Die Chemie-Industrie kritisiert das neue CO2-Grenzausgleichssystem der EU (CBAM) aufgrund zusätzlicher Bürokratie und befürchtet Knappheiten und Preissteigerungen, während Experten die Einführung des Systems als übereilt bezeichnen und warnen, dass es die Kosten für Fahrzeuge erhöhen könnte.
Bürokratischer Kraftakt für Unternehmen
“Unsere Unternehmen müssen sich auf einen bürokratischen Kraftakt einstellen, gerade in einer wirtschaftlich angespannten Zeit”, sagte Wolfgang Große Entrup, Hauptgeschäftsführer des Verbandes der Chemischen Industrie, zur “Welt am Sonntag”. Er bezeichnete CBAM als ein “völlig neues Instrument mit völlig neuen Anforderungen”. Das System tritt im Oktober in Kraft und sieht zunächst eine Berichtspflicht über die CO2-Emissionen importierter Güter vor.
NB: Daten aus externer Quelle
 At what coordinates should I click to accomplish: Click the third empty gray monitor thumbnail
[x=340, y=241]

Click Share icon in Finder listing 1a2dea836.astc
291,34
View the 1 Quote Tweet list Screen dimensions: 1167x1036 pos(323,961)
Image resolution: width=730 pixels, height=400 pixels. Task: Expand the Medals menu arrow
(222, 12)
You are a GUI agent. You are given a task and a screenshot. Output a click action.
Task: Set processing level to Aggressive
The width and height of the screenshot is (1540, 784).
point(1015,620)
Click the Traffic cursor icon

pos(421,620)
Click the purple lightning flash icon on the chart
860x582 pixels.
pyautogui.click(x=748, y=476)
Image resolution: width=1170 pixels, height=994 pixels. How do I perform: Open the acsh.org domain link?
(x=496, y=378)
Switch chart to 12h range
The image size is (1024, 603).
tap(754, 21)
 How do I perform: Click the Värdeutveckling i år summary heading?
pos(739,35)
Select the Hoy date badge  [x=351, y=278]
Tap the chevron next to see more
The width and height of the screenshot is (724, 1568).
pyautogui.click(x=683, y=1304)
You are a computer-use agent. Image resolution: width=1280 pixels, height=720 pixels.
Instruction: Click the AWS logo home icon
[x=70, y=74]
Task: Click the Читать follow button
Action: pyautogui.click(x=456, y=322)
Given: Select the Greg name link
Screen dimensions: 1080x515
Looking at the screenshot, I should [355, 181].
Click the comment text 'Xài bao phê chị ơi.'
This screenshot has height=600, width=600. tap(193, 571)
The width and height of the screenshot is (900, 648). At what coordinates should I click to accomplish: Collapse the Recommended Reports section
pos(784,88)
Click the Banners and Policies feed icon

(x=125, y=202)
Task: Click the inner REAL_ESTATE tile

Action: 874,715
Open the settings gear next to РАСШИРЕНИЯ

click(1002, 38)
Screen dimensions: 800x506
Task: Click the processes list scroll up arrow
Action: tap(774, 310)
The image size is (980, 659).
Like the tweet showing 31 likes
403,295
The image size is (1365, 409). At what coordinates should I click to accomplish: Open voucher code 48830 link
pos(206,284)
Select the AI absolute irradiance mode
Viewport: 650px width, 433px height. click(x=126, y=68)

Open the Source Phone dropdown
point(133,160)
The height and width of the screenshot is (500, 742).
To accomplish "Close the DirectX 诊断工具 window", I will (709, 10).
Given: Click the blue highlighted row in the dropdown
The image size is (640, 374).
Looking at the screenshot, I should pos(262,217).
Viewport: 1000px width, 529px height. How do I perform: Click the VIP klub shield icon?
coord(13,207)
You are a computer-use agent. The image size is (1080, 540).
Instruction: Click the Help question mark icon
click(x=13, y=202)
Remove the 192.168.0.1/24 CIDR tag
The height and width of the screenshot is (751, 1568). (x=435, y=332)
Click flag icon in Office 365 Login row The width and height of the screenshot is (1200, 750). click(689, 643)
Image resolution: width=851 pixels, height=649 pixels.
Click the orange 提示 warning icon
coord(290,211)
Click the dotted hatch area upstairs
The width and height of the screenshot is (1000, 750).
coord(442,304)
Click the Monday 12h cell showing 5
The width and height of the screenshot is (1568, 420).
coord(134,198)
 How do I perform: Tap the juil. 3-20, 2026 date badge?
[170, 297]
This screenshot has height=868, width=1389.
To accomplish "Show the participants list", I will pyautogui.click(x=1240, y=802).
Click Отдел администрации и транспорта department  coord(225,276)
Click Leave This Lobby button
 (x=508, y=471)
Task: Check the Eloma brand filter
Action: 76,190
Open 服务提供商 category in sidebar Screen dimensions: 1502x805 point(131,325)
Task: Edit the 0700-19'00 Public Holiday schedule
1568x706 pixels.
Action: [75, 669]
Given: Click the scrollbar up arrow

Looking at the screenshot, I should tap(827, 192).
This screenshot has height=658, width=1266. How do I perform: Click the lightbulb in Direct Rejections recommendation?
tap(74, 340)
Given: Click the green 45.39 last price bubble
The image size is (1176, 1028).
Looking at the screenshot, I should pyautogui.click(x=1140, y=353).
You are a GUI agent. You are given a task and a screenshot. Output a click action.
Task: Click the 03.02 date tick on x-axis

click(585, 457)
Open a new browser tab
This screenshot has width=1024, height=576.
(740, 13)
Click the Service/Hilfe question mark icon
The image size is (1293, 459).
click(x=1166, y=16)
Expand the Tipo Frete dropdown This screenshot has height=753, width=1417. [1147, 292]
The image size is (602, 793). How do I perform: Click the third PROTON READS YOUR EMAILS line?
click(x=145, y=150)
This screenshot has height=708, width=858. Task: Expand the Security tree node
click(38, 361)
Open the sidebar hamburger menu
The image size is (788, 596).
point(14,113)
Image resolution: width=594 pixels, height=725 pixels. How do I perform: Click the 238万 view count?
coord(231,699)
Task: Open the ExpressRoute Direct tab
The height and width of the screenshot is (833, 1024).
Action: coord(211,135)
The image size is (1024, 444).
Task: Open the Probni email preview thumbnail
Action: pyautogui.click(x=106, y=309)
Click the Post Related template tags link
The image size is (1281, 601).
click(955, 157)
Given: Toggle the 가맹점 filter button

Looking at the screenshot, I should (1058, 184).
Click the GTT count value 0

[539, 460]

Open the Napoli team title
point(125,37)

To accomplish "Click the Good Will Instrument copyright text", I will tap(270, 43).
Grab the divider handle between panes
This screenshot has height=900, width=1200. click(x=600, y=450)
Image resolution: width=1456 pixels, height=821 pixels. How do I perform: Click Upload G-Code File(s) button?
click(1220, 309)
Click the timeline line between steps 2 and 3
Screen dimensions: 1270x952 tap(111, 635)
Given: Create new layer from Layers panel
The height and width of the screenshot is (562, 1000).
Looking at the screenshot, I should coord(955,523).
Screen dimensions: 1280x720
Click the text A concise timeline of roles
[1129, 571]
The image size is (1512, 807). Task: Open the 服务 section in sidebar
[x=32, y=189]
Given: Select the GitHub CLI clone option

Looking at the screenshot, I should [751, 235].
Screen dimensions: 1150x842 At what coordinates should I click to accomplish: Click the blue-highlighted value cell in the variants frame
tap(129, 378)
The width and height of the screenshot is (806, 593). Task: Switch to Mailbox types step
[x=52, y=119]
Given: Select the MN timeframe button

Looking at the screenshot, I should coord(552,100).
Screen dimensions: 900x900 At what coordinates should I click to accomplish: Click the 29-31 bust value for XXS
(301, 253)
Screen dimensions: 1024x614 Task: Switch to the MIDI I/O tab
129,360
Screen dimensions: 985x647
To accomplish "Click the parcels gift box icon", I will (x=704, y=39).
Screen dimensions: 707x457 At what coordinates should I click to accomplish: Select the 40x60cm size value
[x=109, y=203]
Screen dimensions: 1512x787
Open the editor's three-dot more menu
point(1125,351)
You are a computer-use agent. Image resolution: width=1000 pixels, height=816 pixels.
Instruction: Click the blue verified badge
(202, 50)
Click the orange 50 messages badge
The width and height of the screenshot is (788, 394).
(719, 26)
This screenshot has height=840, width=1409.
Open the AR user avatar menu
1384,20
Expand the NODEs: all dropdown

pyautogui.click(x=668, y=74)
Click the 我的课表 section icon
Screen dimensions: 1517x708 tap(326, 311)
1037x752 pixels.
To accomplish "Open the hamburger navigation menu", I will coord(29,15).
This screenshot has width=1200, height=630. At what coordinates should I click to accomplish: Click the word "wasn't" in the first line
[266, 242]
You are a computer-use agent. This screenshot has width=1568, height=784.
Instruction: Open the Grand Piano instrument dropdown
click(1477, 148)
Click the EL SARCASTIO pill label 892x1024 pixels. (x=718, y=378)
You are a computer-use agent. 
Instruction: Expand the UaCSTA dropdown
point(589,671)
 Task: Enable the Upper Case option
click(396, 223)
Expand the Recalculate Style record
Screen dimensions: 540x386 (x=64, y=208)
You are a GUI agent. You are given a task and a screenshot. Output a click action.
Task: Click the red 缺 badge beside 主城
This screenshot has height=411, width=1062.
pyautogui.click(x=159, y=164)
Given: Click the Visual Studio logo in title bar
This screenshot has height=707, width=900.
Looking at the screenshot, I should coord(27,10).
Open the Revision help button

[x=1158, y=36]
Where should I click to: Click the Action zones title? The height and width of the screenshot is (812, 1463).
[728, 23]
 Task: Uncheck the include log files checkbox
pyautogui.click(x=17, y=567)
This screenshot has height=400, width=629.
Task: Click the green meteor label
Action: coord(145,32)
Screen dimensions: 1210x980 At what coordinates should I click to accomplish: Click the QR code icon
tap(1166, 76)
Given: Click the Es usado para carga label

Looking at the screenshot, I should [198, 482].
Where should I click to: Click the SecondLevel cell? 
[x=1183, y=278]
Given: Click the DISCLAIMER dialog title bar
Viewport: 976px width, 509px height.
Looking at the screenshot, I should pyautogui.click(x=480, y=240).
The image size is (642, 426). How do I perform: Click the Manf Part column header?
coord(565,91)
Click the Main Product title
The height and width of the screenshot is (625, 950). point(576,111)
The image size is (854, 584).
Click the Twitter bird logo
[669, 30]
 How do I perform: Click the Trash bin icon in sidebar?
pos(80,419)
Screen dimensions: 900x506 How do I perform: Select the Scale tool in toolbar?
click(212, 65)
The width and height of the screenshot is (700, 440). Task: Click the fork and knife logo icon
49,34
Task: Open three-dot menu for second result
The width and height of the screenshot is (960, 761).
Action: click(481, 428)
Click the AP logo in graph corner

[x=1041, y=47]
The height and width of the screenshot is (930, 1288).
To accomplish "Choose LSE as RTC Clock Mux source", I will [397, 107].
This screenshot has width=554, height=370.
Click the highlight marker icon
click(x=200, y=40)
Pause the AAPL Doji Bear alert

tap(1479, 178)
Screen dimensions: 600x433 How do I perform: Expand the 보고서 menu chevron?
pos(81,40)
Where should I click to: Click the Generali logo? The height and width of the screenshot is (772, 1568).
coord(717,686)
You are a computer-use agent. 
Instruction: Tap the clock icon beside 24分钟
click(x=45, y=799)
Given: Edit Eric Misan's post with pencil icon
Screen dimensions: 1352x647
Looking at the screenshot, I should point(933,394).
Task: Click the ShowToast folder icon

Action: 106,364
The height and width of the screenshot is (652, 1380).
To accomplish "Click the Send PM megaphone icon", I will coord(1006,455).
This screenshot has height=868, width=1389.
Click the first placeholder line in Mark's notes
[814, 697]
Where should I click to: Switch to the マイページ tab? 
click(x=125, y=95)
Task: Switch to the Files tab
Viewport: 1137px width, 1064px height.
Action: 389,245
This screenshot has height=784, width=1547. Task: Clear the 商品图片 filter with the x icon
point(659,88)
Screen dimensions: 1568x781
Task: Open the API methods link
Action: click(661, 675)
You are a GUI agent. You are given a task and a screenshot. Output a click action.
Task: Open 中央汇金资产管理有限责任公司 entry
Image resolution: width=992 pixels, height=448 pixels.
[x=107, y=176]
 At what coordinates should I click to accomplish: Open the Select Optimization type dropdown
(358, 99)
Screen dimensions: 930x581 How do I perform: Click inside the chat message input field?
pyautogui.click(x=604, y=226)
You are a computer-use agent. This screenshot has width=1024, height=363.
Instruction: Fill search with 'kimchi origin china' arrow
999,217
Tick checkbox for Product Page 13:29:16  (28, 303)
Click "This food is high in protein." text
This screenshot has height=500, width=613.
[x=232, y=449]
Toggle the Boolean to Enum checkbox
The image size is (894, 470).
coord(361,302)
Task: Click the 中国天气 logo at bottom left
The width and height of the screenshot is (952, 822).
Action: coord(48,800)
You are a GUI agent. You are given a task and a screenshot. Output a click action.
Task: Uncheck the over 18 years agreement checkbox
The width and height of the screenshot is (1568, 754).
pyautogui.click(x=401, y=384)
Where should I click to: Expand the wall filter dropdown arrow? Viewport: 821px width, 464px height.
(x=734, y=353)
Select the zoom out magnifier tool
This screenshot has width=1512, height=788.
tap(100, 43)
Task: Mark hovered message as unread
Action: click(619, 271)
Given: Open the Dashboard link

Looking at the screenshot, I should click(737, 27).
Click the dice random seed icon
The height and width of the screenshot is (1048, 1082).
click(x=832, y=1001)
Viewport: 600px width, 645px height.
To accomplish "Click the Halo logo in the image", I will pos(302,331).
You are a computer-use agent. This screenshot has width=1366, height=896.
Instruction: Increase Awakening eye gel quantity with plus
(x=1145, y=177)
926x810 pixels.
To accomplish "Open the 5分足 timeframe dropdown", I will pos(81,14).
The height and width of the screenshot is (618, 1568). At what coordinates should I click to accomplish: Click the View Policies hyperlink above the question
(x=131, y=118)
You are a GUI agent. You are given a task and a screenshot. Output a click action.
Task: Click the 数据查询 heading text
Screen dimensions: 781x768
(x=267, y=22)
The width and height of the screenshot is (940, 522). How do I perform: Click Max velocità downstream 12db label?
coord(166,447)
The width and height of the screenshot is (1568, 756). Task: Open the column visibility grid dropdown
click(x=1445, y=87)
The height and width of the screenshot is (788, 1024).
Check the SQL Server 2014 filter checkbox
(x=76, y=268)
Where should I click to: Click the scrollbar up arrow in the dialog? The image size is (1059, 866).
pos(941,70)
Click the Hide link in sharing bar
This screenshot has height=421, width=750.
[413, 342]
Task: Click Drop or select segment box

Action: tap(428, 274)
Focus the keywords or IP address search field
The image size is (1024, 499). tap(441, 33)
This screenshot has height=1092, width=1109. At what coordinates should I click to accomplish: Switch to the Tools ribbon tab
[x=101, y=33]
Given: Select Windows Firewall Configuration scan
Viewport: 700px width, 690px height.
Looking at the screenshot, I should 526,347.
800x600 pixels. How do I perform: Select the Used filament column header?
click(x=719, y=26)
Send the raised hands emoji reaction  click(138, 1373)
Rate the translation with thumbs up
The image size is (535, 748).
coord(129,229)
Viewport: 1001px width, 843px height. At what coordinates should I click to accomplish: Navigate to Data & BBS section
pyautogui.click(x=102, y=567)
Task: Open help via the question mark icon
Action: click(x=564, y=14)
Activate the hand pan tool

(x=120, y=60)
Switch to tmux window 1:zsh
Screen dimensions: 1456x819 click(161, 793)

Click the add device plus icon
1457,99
Erste Berichte werden ab dem 31. Januar 2024 fällig.
Knappheiten und Preissteigerungen befürchtet
Große Entrup äußerte die Befürchtung, dass einige nicht-europäische Geschäftspartner sich weigern könnten, Daten zu ihren CO2-Emissionen preiszugeben und stattdessen die Lieferungen in die EU einstellen könnten. “Dann drohen Europa Knappheiten und Preissteigerungen”, warnte er.
Übereilte Einführung und steigende Kosten
Stephan Freismuth, Steuerexperte des Wirtschaftsprüfers KPMG, kritisierte die Einführung von CBAM als übereilt. “Viele Unternehmen werden es nicht schaffen, all den neuen Pflichten ab Oktober nachzukommen”, sagte er und warnte vor drohenden Bußgeldern. Er sieht insbesondere Maschinenbauer und Autohersteller durch CBAM belastet, da diese Branchen stark auf Stahl angewiesen sind. “Die Kosten für den Stahlimport könnten durch CBAM bald deutlich steigen, sofern Hersteller außerhalb der EU nicht in nachhaltige Produktionsverfahren investieren”, prognostizierte Freismuth. “CBAM könnte also dazu beitragen, dass Autos in der EU auf lange Sicht teurer werden.”